-------- Supplied material --------
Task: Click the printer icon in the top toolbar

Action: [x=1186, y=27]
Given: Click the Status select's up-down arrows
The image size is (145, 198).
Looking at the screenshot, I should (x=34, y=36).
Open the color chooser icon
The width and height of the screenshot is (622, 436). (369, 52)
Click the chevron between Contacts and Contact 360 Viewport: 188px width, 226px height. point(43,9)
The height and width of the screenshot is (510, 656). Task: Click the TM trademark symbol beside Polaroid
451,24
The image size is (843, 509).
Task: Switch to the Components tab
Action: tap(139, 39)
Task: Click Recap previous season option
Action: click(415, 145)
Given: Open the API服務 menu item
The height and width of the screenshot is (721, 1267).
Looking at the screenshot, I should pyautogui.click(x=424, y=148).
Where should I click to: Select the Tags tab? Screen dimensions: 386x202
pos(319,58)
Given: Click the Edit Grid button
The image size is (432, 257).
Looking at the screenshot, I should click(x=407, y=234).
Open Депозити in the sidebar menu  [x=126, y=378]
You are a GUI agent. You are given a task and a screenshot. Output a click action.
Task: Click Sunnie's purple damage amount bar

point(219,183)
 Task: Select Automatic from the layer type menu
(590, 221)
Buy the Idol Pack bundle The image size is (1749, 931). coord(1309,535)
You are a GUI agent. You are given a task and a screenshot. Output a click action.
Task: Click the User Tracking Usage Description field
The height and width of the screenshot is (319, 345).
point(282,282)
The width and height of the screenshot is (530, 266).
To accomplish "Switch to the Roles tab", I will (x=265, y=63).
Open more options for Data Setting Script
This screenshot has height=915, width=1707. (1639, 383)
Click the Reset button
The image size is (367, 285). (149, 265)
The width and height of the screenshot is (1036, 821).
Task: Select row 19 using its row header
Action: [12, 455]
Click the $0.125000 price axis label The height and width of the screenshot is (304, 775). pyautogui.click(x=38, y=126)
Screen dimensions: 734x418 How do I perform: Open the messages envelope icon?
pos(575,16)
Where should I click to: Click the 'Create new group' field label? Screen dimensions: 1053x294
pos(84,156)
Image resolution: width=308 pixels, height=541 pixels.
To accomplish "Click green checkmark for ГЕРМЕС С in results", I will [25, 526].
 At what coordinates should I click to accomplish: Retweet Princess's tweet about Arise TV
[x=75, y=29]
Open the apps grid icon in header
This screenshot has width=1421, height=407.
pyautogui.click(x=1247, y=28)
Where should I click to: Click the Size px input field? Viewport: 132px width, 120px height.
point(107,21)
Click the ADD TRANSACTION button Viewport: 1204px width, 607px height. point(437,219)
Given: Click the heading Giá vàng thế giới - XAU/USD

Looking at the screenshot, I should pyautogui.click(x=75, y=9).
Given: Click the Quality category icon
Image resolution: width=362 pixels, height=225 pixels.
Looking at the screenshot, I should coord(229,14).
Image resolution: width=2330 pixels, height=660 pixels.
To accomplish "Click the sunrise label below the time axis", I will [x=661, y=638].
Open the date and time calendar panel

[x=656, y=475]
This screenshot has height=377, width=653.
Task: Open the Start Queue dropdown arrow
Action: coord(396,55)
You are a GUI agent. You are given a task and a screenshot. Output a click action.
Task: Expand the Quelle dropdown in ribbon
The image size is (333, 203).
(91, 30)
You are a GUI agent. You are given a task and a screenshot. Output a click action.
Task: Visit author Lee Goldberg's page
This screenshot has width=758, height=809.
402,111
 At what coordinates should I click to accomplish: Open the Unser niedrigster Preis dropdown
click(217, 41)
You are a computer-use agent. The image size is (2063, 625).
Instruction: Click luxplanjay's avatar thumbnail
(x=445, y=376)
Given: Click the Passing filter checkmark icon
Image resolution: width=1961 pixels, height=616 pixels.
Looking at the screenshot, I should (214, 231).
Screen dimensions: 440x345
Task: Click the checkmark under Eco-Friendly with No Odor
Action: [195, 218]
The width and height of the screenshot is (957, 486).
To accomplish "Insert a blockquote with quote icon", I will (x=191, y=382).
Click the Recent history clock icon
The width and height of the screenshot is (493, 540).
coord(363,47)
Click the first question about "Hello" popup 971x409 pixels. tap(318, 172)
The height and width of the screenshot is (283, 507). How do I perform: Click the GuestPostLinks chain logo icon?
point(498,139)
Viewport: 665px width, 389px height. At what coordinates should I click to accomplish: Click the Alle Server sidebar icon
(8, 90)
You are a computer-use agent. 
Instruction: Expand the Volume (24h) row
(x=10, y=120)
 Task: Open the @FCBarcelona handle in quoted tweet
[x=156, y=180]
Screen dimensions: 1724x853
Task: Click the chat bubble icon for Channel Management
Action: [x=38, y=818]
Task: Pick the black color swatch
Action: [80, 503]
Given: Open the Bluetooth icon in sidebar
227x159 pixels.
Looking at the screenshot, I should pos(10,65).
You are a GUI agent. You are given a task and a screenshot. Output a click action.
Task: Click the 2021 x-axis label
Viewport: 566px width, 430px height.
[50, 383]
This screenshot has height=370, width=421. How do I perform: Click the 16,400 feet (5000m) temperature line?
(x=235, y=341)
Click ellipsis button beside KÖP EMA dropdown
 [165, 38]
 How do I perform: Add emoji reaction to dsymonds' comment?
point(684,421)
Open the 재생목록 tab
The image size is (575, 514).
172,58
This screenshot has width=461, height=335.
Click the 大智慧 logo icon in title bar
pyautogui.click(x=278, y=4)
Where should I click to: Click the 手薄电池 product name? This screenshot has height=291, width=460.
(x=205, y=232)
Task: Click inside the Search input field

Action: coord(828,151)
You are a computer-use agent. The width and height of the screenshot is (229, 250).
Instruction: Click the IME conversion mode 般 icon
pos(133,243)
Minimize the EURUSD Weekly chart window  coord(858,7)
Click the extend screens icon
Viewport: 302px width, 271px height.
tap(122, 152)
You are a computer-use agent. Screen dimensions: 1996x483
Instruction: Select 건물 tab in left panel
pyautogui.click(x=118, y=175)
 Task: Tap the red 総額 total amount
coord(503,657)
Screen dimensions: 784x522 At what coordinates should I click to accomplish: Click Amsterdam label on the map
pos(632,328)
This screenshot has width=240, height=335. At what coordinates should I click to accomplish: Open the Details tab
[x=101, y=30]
--------
Description of the task. Check each line above for the word "computer", and copy the lines where it appears.

Response box.
You are a computer-use agent. The image size is (2063, 625).
You are a computer-use agent. 
You are a computer-use agent. The width and height of the screenshot is (229, 250).
You are a computer-use agent. Screen dimensions: 1996x483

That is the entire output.